Public celebrates Malaysian culture at event in MU


Kevin Larson/Iowa State Daily

Awang Adek HussinCQ, ambassador to the United States from Malaysia, speaks at Malaysian Culture Night on Nov. 2. The event, held in the Great Hall of the Memorial Union, celebrated Malaysian members of the Iowa State community and their achievements.

Morgan Kelly

Rhythmic drumming could be heard from the entrance of the Memorial Union as the H.E. Datuk Dr. Awang Adek Hussin, Malaysian ambassador to the United States of America, and distinguished guests made their way to the Great Hall.

Many round tables were setup in the Great Hall and on top to decorate them were school themed centerpieces and programs.

The mixture of people gathered at each table were all wearing formal attire. Some of the women had ornate head wraps, high heels and dresses on. The men wore suits and ties or a nice sweater.

The energy was high and full of excitement as the lights dimmed and the stage lights shown on two beautiful and intricate lions, their eyelids, ears and mouths all flapping.

The curtains opened to reveal a band of drums and cymbals. The drum appeared to control the movement of the lions. The two men inside each lion costume performed a dance sequence, which included the front man controlling the head to jump onto his partners legs and stand about ten feet tall. The crowd cheered and clapped.
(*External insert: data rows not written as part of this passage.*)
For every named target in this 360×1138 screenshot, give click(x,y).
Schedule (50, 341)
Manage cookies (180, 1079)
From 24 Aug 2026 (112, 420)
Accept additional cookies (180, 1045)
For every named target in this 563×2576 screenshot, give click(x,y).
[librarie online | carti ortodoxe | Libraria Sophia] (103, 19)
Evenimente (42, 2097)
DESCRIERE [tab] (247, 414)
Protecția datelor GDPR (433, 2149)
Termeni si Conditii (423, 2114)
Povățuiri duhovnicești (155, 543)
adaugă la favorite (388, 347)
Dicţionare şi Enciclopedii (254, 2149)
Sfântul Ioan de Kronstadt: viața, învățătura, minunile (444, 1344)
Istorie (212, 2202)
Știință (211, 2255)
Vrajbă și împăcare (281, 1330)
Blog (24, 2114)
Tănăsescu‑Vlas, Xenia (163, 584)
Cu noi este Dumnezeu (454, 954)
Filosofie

David Spalding, Dean of Business, spoke in place of ISU president Steven Leath to welcome everyone to the event.

Ambassador Hussin then said he enjoyed these kinds of events because they showed the beauty of Malaysia. He said Malaysia is a place of tolerance and appreciation for others cultures and religions.
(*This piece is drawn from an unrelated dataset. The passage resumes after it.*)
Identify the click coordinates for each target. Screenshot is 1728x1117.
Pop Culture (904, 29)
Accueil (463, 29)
This is something he values and misses about Malaysia.

Nur Azriza Amira, a senior in economics who put together the backdrop and the props for the night’s performances, said Iowa State does a good job of bringing parts of Malaysia to the university.

“They have a lot of activities, they have Malaysian night, they have a lot of gatherings here where they invite other people to come and introduce them to the culture,” Amira said. 
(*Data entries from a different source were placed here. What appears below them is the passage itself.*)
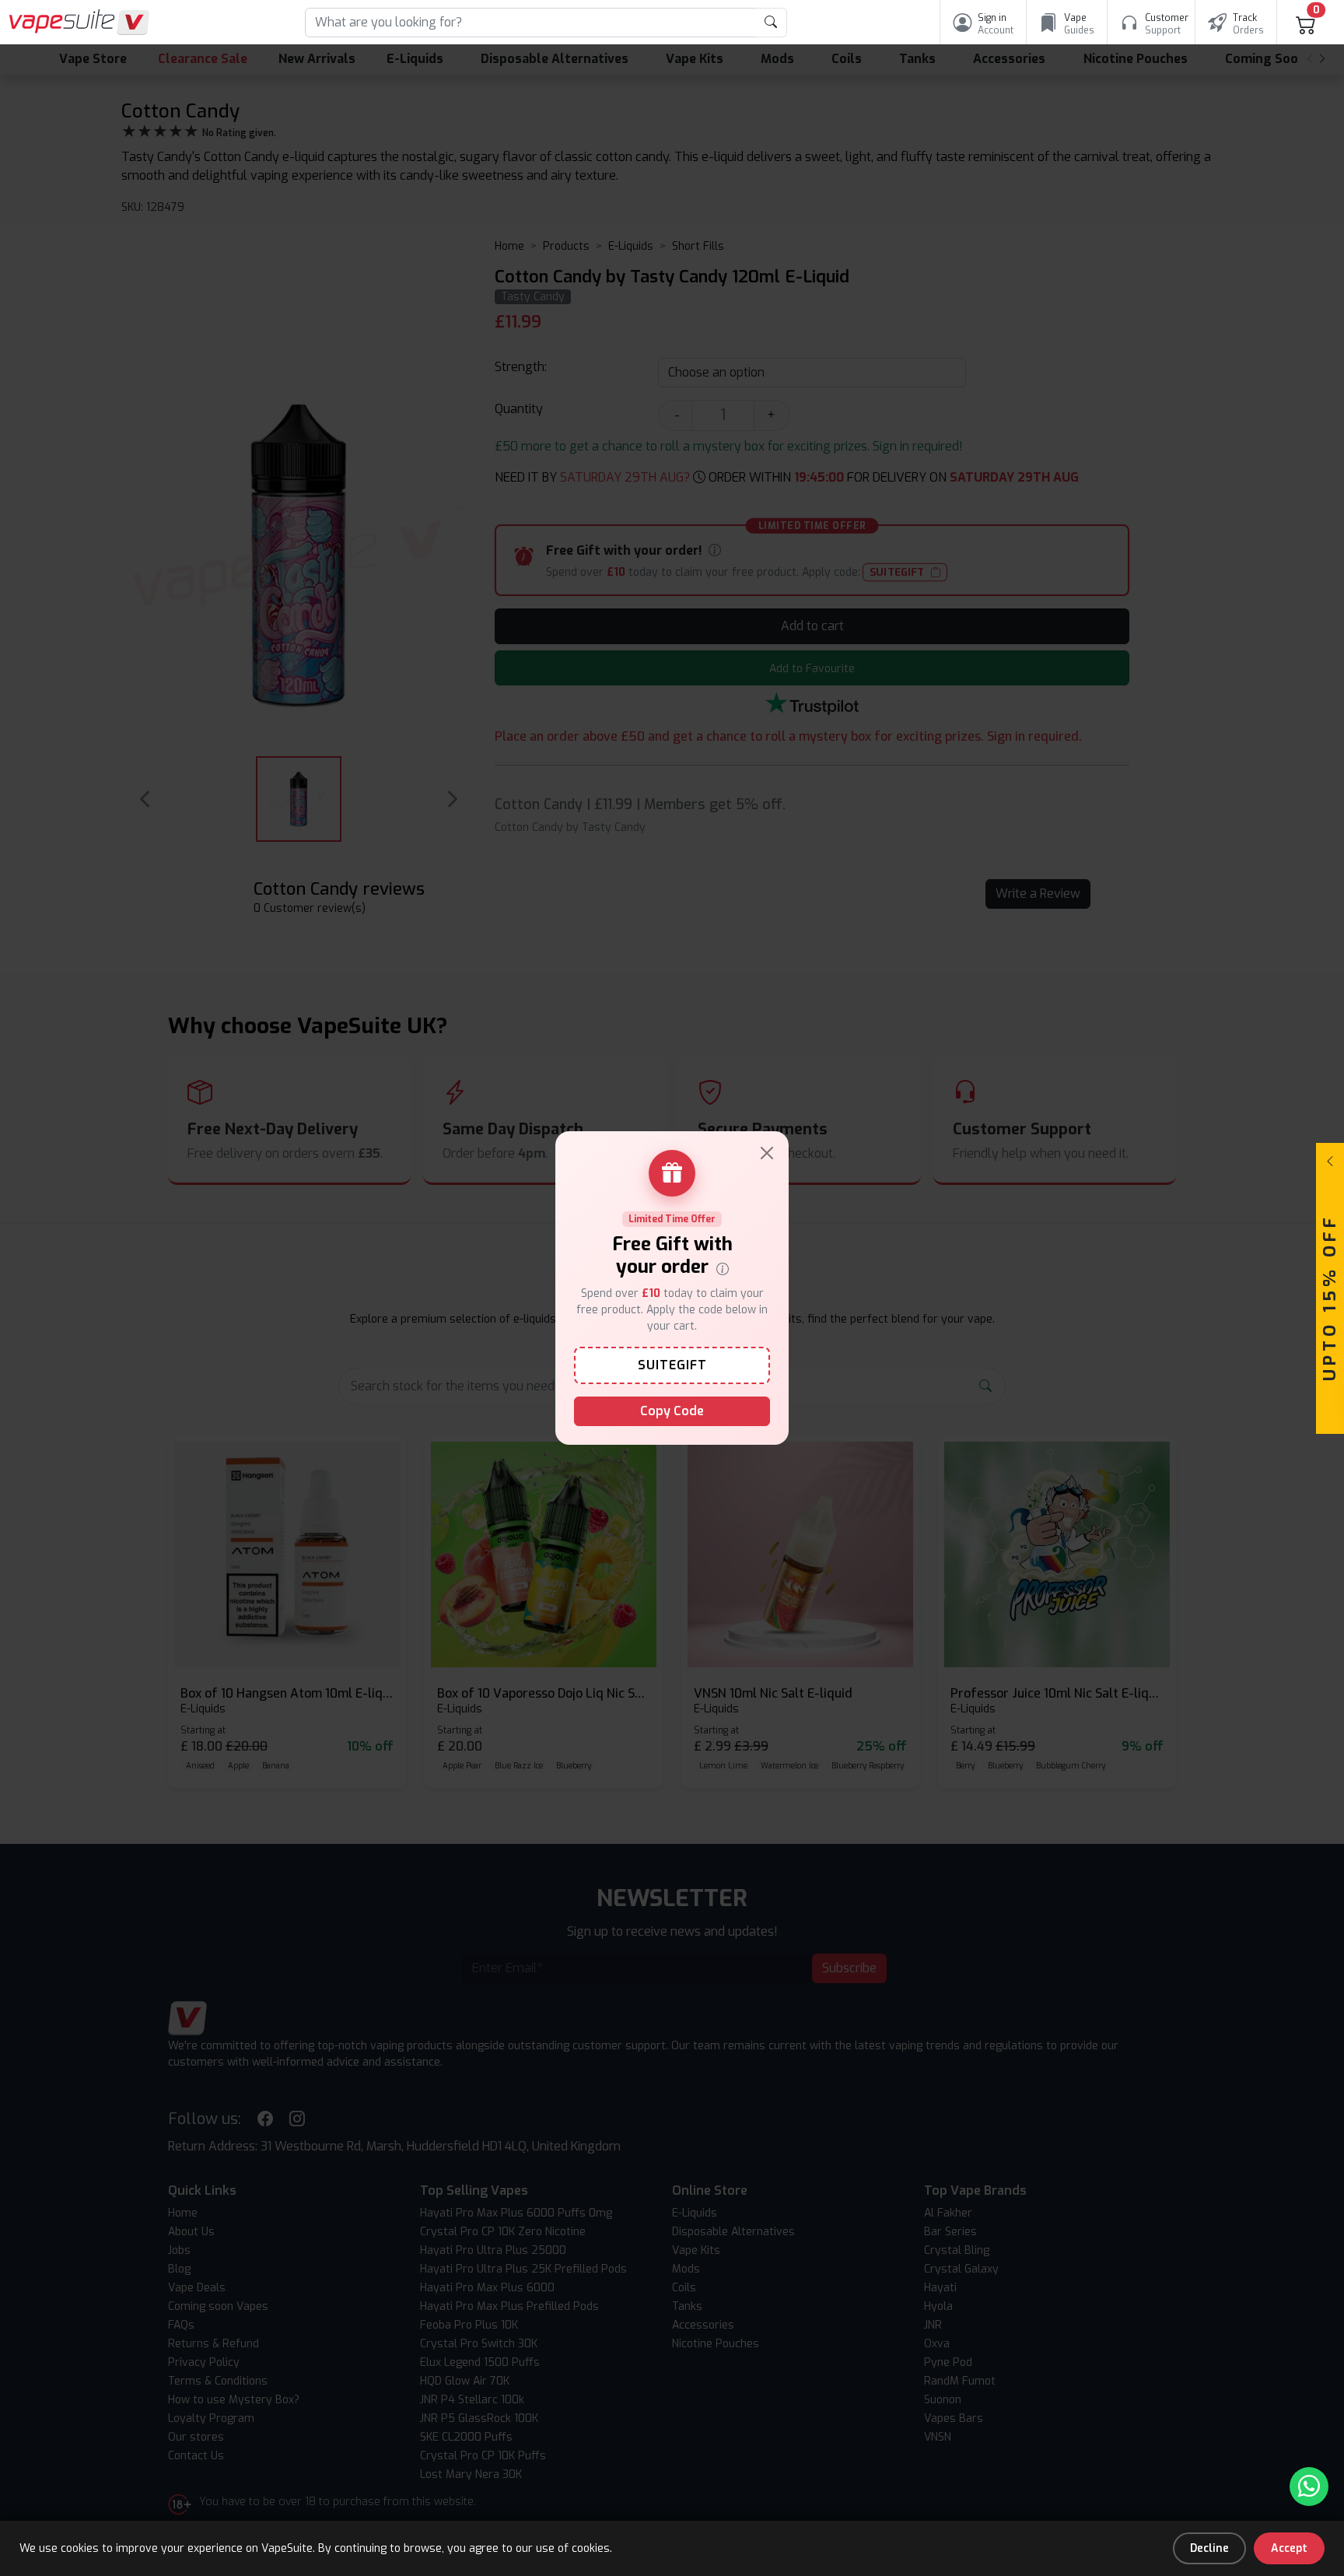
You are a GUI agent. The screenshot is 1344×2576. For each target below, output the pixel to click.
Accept (1289, 2548)
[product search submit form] (771, 22)
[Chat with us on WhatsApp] (1309, 2486)
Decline (1209, 2548)
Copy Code (672, 1411)
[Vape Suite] (79, 22)
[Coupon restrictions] (722, 1267)
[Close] (767, 1153)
Many of the people in attendance were there to support their friends who had helped set up the event, or learn more about the different cultures that exist in Malaysia.

“We came to support out friends, and we are having a culture night in the spring so we wanted to come experience this one,” said Syhira Anis Yahya, a junior at Drake University studying actuarial science. 

Yahya looked forward most to the dikir barat, a choral part of the show.

“It takes a lot of people to do it so it’s rather nice. It’s very lively,” Yahya said.

Amira, too, enjoyed the line dancing and the play.

“It’s a new thing. Last year they did a play, but this year it’s a new theme and all. It’s exciting,” Amira said.

Yahya said she misses the food the most and is excited to eat spicey Malaysian food at the event tonight.

Cuisine seemed to be a common thread among the Malaysians gathered.

“It’s very hard to get spicy food here (in the United States),” Amira said. “I also just miss the people around, you don’t have to speak another language there.”

While Yahya is enjoying her time in the States, she agrees with Amira. American culture is totally different than Malaysian culture said Yahya.

“American’s are so polite. In Malaysia people don’t hold the door for each other. It’s the little things like that,” Amira said.

The Ambassador closed his speech with some advice for American’s. He said they should learn to be more tolerant of religions and cultures, to embrace them.

He said in Malaysia they don’t even blink when they see another culture celebrating, they just join in and learn about it.